Une valeur d’ ABI dans la norme ne permet pas d’ exclure formellement une AOMI. Une rigidité artérielle débutante peut surestimer partiellement la pression distale. La concordance de la valeur de l’ ABI avec la morphologie des courbes Doppler permettrait de mieux nuancer cet aspect. Toutefois, cette notion nécessiterait d’ analyser des courbes spectrales en plus de la valeur tensionnelle systolique mesurée pour le calcul de l’ ABI. En cas de diabète et/ou d’ insuffisance rénale chronique, la prudence d’ interprétation d’ un ABI dans la norme est donc de mise. Dans ces conditions, la mesure de l’ index orteil/bras (toe/brachial index, TBI) est précieuse. En effet, les artères digitales sont rarement touchées par des calcifications (3), et la valeur de pression mesurée correspond à celle effective dans le vaisseau. Une valeur du TBI inférieure à 0.70 est considérée comme pathologique. Une étude récente a montré que, sur 3760 patients inclus, le 20.5% avait un ABI dans la norme mais un TBI diminué (5). Seule une partie de ces patients avait toutefois un diabète voire une insuffisance rénale chronique, la présence d’ une vasculite pouvant aussi être à l’ origine de cette constellation.
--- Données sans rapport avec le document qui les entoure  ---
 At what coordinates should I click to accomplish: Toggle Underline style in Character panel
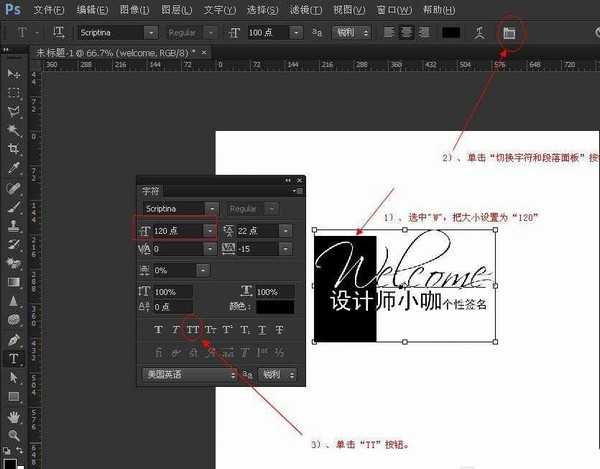point(261,329)
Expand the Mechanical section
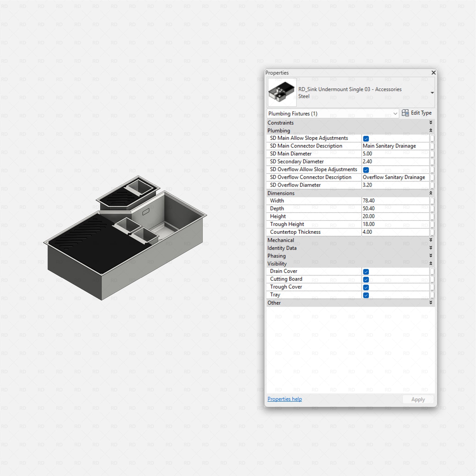Viewport: 476px width, 476px height. pos(431,240)
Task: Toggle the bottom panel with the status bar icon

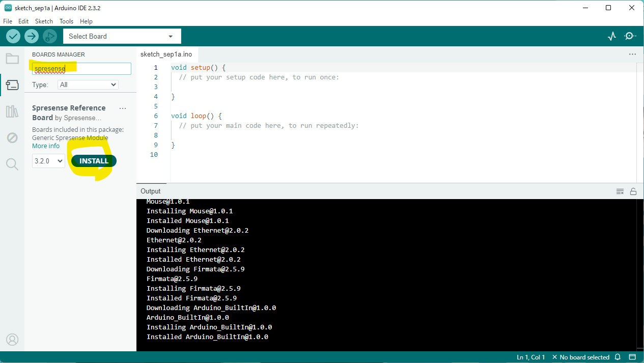Action: (632, 357)
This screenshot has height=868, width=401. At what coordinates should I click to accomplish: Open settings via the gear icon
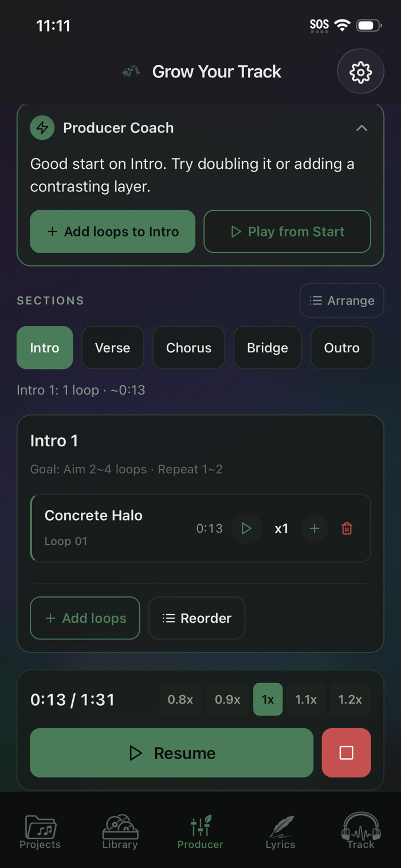[x=360, y=72]
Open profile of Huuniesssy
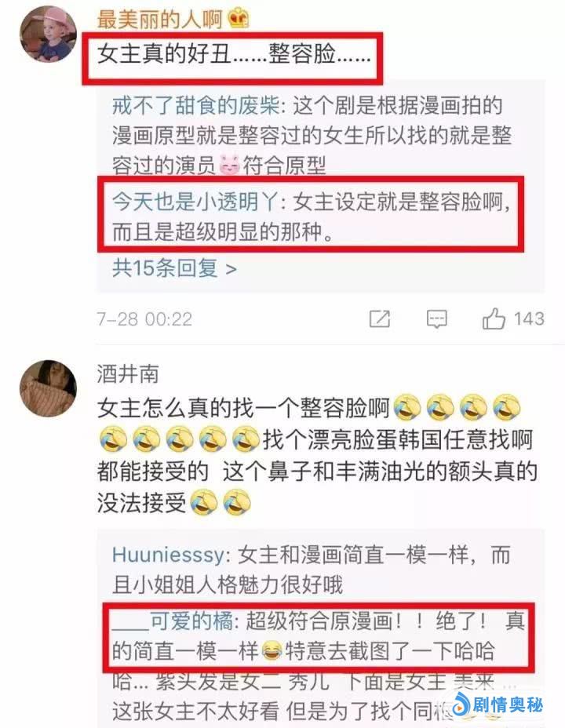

ABI : marqueur d’ AOMI et de risque cardiovasculaire systémique

Ces dernières années ont vu une évolution significative non seulement dans la prise en charge de l’ AOMI, mais aussi dans la prise de conscience que l’ AOMI est un témoin potentiel d’ une atteinte vasculaire plurilocalisée. La pathologie athéromateuse présente en effet un caractère systémique, et n’ est pas seulement spécifique aux membres inférieurs.
Sans entrer dans les détails, rappelons qu’ en cas d’ AOMI, 25-70% des patients présentent une atteinte coronarienne associée, jusqu’ à 20 % une atteinte sténosante carotidienne supérieure à 70%, sans oublier les lésions pouvant survenir dans d’ autres territoires vasculaires, notamment mésentérique et rénal (4).
Un ABI ≤ 0.90 témoigne d’ une AOMI, et est donc associé à une augmentation du risque cardiovasculaire, tant en ce qui concerne la morbidité que la mortalité cardiovasculaire et totale (6). Il est, par ailleurs, intéressant de noter que les informations données par l’ ABI se révèlent significatives au-delà de scores habituellement utilisés pour déterminer le risque cardiovasculaire des patients, comme par exemple le Framingham risk score (3). Un ABI diminué permet, par conséquent, non seulement de poser le diagnostic d’ AOMI, mais représente aussi un puissant marqueur du risque cardiovasculaire, mettant le patient dans une catégorie à haut risque (3, 6-9).
L’ association entre un ABI > 1.40 et une augmentation du risque cardiovasculaire est reconnue (3, 6, 8). Rappelons que, parmi les pathologies associées à des valeurs élevées de l’ ABI, le diabète et l’ insuffisance rénale terminale représentent en elles-mêmes des facteurs de risque cardiovasculaire. Un ABI > 1.40 est surtout associé à des complications cérébrovasculaires (3, 10).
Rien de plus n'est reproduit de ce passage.